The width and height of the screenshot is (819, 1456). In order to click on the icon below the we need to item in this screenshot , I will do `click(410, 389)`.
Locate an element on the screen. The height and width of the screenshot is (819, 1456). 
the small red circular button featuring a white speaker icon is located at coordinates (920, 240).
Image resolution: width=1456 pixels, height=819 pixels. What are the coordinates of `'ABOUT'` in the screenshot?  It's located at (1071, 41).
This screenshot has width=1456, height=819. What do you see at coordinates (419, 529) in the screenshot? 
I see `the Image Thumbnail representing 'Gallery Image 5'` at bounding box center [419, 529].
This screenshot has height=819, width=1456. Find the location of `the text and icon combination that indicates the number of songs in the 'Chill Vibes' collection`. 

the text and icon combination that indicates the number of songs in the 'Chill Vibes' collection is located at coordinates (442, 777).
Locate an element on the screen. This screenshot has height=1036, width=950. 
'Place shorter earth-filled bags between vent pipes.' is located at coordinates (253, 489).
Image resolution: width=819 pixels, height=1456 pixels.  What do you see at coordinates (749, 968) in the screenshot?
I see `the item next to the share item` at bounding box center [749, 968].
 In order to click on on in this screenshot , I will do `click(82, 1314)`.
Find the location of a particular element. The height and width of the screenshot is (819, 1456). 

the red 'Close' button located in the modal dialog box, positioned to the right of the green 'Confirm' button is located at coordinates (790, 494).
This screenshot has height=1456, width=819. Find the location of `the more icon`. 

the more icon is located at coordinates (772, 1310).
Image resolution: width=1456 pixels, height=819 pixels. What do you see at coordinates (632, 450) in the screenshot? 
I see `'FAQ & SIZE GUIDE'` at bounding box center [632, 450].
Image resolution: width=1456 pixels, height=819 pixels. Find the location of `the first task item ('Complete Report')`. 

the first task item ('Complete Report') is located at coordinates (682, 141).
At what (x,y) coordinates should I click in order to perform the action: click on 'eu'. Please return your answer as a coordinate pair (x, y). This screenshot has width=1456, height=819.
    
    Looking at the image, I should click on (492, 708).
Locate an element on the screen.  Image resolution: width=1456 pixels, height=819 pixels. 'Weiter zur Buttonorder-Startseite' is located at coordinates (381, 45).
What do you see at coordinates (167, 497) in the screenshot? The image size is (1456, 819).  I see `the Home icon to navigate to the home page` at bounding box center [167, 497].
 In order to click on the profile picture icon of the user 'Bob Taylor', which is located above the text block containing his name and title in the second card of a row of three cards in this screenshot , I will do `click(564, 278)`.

────────

● **PROBLEM TO SOLVE**
Return every line of the data above without changing a single character.

● **THE COMPLETED TASK**
The width and height of the screenshot is (819, 1456). In order to click on the icon below the we need to item in this screenshot , I will do `click(410, 389)`.
Locate an element on the screen. The height and width of the screenshot is (819, 1456). 
the small red circular button featuring a white speaker icon is located at coordinates (920, 240).
Image resolution: width=1456 pixels, height=819 pixels. What are the coordinates of `'ABOUT'` in the screenshot?  It's located at (1071, 41).
This screenshot has width=1456, height=819. What do you see at coordinates (419, 529) in the screenshot? 
I see `the Image Thumbnail representing 'Gallery Image 5'` at bounding box center [419, 529].
This screenshot has height=819, width=1456. Find the location of `the text and icon combination that indicates the number of songs in the 'Chill Vibes' collection`. 

the text and icon combination that indicates the number of songs in the 'Chill Vibes' collection is located at coordinates (442, 777).
Locate an element on the screen. This screenshot has height=1036, width=950. 
'Place shorter earth-filled bags between vent pipes.' is located at coordinates (253, 489).
Image resolution: width=819 pixels, height=1456 pixels.  What do you see at coordinates (749, 968) in the screenshot?
I see `the item next to the share item` at bounding box center [749, 968].
 In order to click on on in this screenshot , I will do `click(82, 1314)`.
Find the location of a particular element. The height and width of the screenshot is (819, 1456). 

the red 'Close' button located in the modal dialog box, positioned to the right of the green 'Confirm' button is located at coordinates (790, 494).
This screenshot has height=1456, width=819. Find the location of `the more icon`. 

the more icon is located at coordinates (772, 1310).
Image resolution: width=1456 pixels, height=819 pixels. What do you see at coordinates (632, 450) in the screenshot? 
I see `'FAQ & SIZE GUIDE'` at bounding box center [632, 450].
Image resolution: width=1456 pixels, height=819 pixels. Find the location of `the first task item ('Complete Report')`. 

the first task item ('Complete Report') is located at coordinates (682, 141).
At what (x,y) coordinates should I click in order to perform the action: click on 'eu'. Please return your answer as a coordinate pair (x, y). This screenshot has width=1456, height=819.
    
    Looking at the image, I should click on (492, 708).
Locate an element on the screen.  Image resolution: width=1456 pixels, height=819 pixels. 'Weiter zur Buttonorder-Startseite' is located at coordinates (381, 45).
What do you see at coordinates (167, 497) in the screenshot? The image size is (1456, 819).  I see `the Home icon to navigate to the home page` at bounding box center [167, 497].
 In order to click on the profile picture icon of the user 'Bob Taylor', which is located above the text block containing his name and title in the second card of a row of three cards in this screenshot , I will do `click(564, 278)`.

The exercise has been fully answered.